[Activity] The answer should be each line from the entries below that has the word "three" in it.

[Provided information]
━━━

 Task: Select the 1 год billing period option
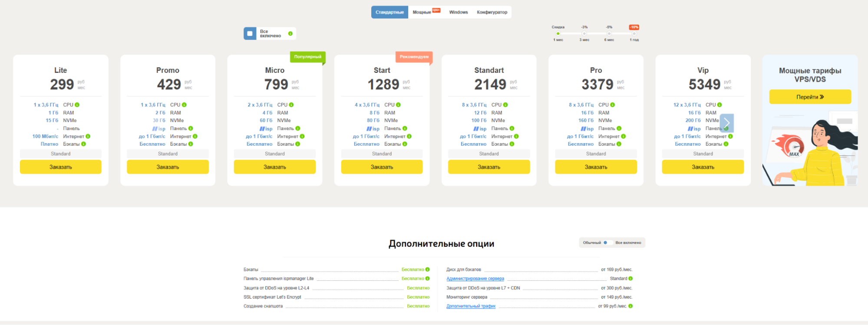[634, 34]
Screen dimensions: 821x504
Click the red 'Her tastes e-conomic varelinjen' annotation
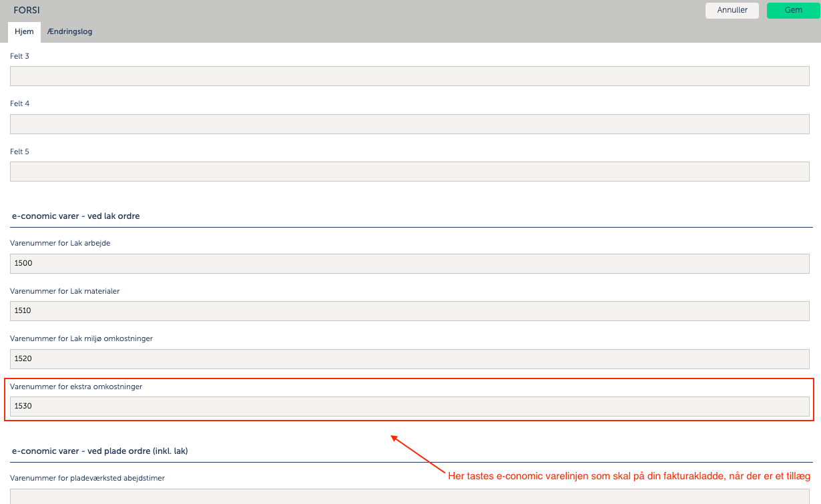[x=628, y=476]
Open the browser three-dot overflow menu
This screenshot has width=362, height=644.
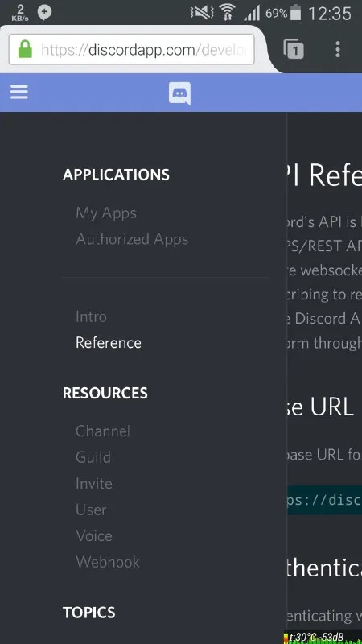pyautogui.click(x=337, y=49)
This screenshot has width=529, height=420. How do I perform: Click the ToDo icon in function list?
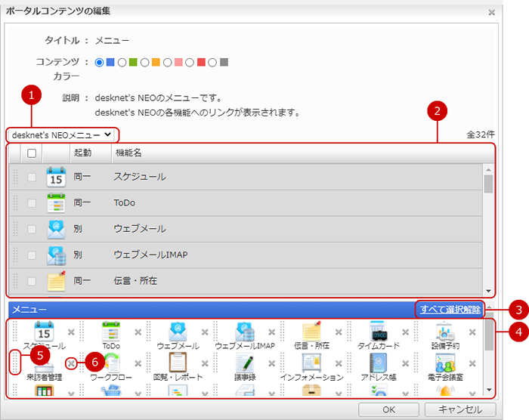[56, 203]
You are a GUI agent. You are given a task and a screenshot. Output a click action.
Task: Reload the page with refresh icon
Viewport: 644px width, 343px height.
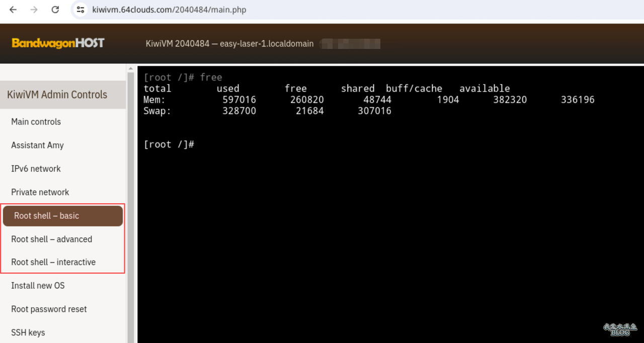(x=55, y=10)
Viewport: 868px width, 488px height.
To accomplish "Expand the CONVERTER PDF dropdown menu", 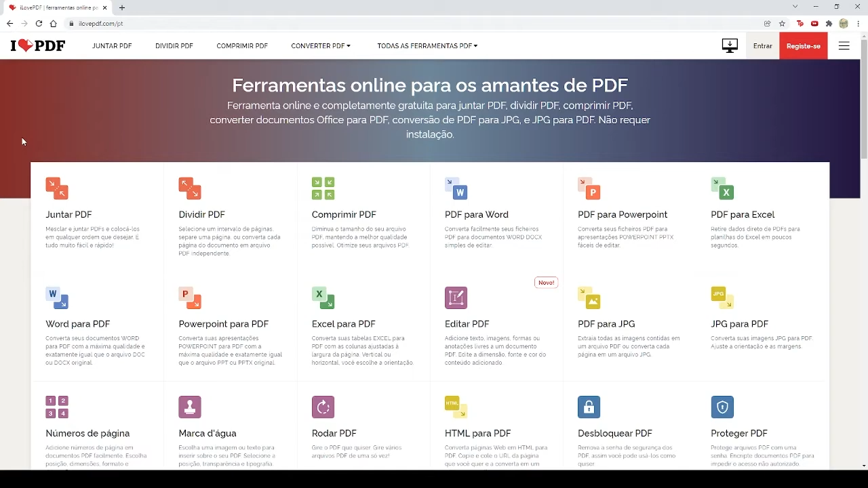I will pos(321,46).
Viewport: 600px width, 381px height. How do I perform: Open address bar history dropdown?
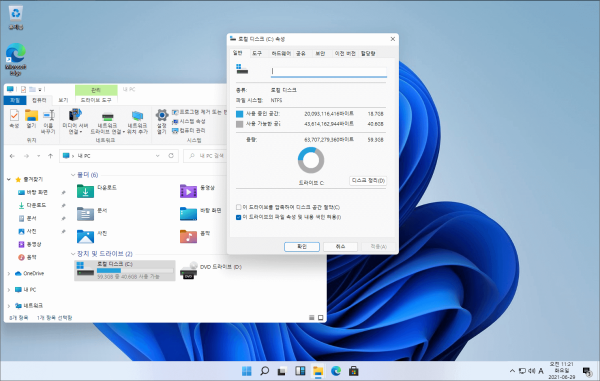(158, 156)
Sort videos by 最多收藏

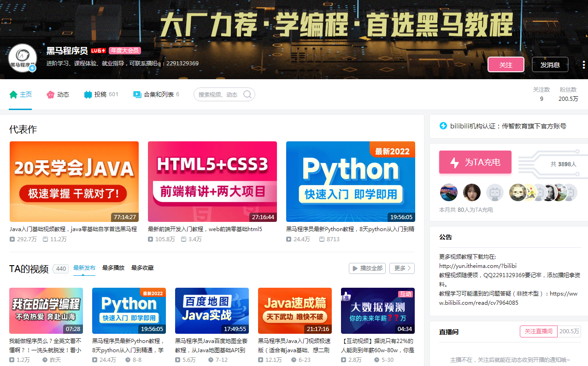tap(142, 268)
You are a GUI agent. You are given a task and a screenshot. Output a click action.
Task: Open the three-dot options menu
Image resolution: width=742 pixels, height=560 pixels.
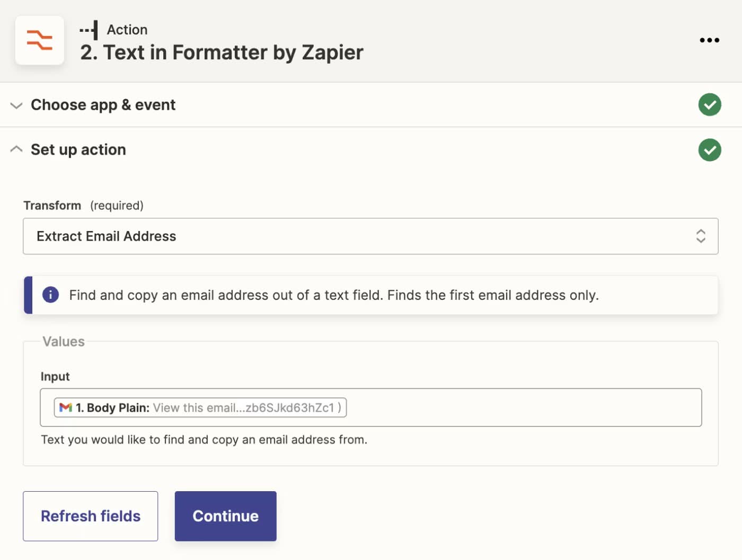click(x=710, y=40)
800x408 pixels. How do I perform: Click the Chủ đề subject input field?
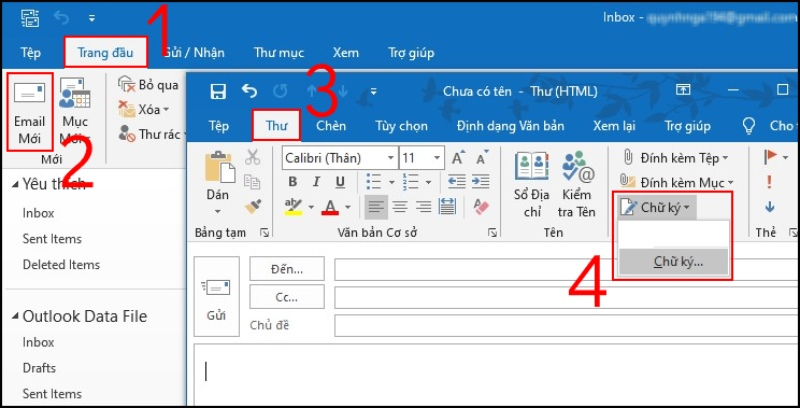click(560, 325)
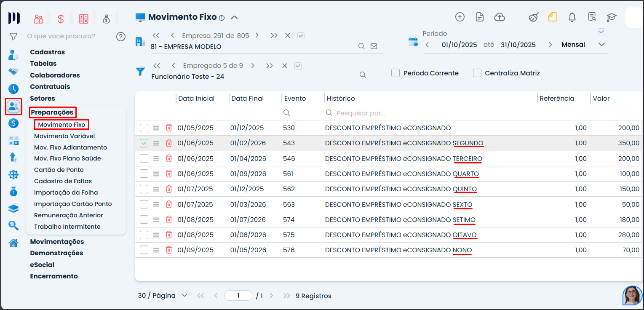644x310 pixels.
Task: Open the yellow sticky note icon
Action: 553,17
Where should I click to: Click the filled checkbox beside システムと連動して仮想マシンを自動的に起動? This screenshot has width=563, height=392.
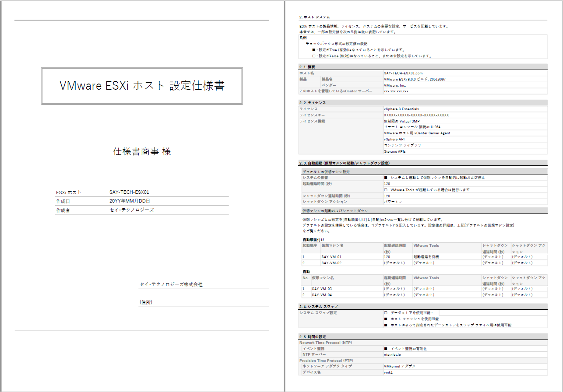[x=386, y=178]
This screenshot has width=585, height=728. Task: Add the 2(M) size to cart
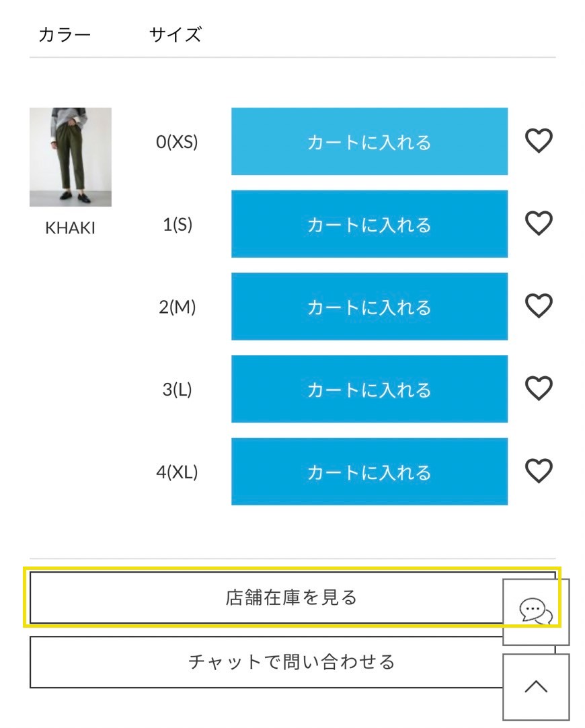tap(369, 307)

━━━

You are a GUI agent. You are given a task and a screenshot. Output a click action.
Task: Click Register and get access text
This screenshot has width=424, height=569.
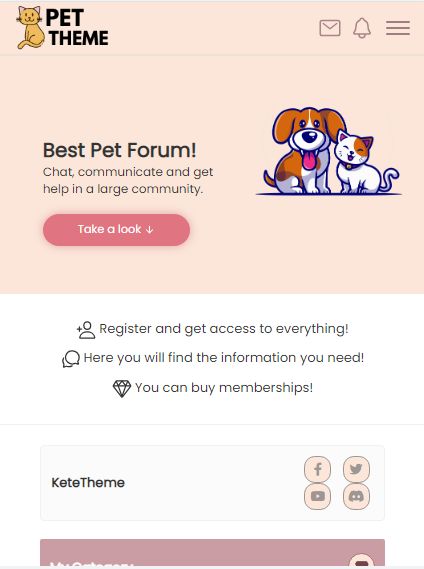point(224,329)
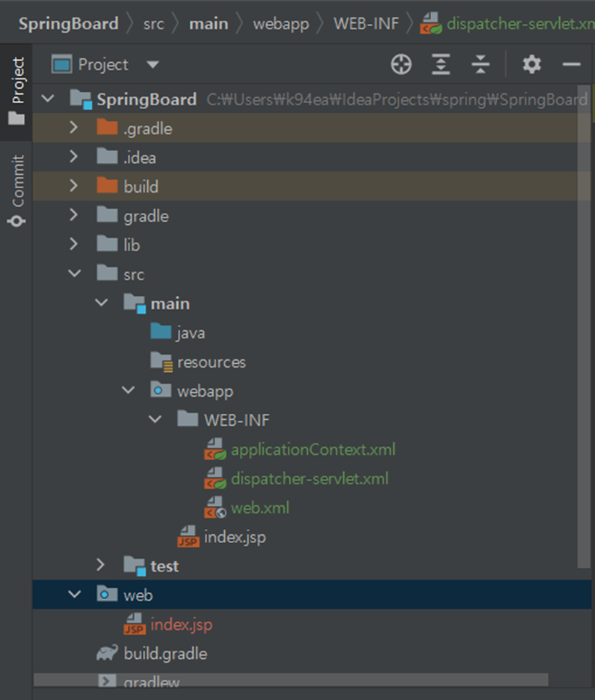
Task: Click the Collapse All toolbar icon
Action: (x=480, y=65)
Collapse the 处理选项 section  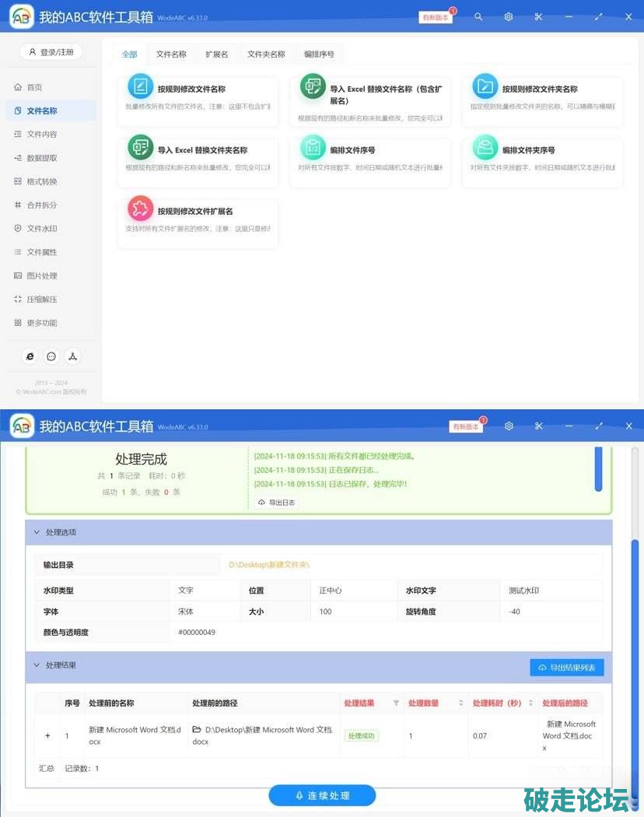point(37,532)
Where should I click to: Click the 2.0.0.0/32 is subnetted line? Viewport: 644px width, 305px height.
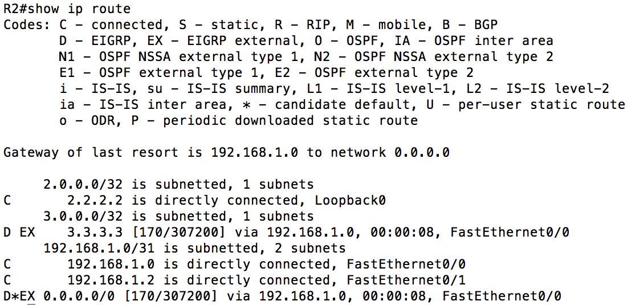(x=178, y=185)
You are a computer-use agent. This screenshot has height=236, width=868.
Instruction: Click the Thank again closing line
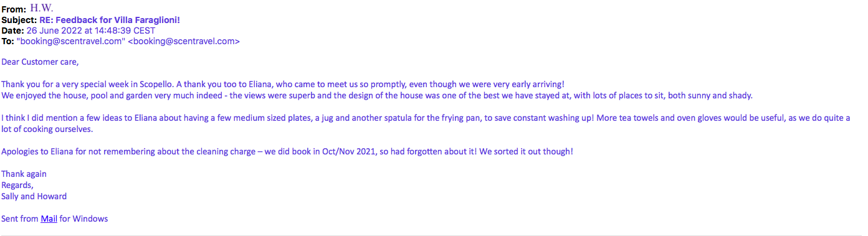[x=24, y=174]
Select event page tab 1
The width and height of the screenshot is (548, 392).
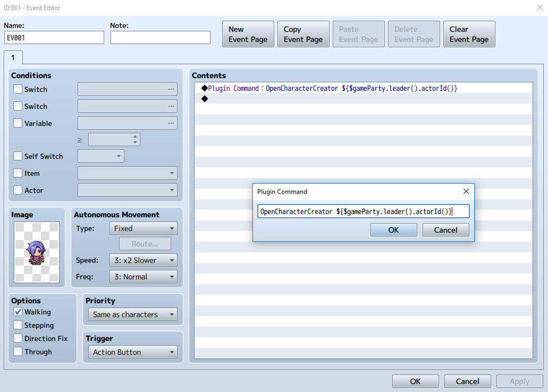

━━━

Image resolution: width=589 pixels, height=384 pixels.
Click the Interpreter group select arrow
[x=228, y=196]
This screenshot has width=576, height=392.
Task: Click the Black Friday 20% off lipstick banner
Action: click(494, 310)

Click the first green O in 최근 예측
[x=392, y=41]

━━━

[Reply]
Open the browser three-dot overflow menu
Task: Open the three-dot options menu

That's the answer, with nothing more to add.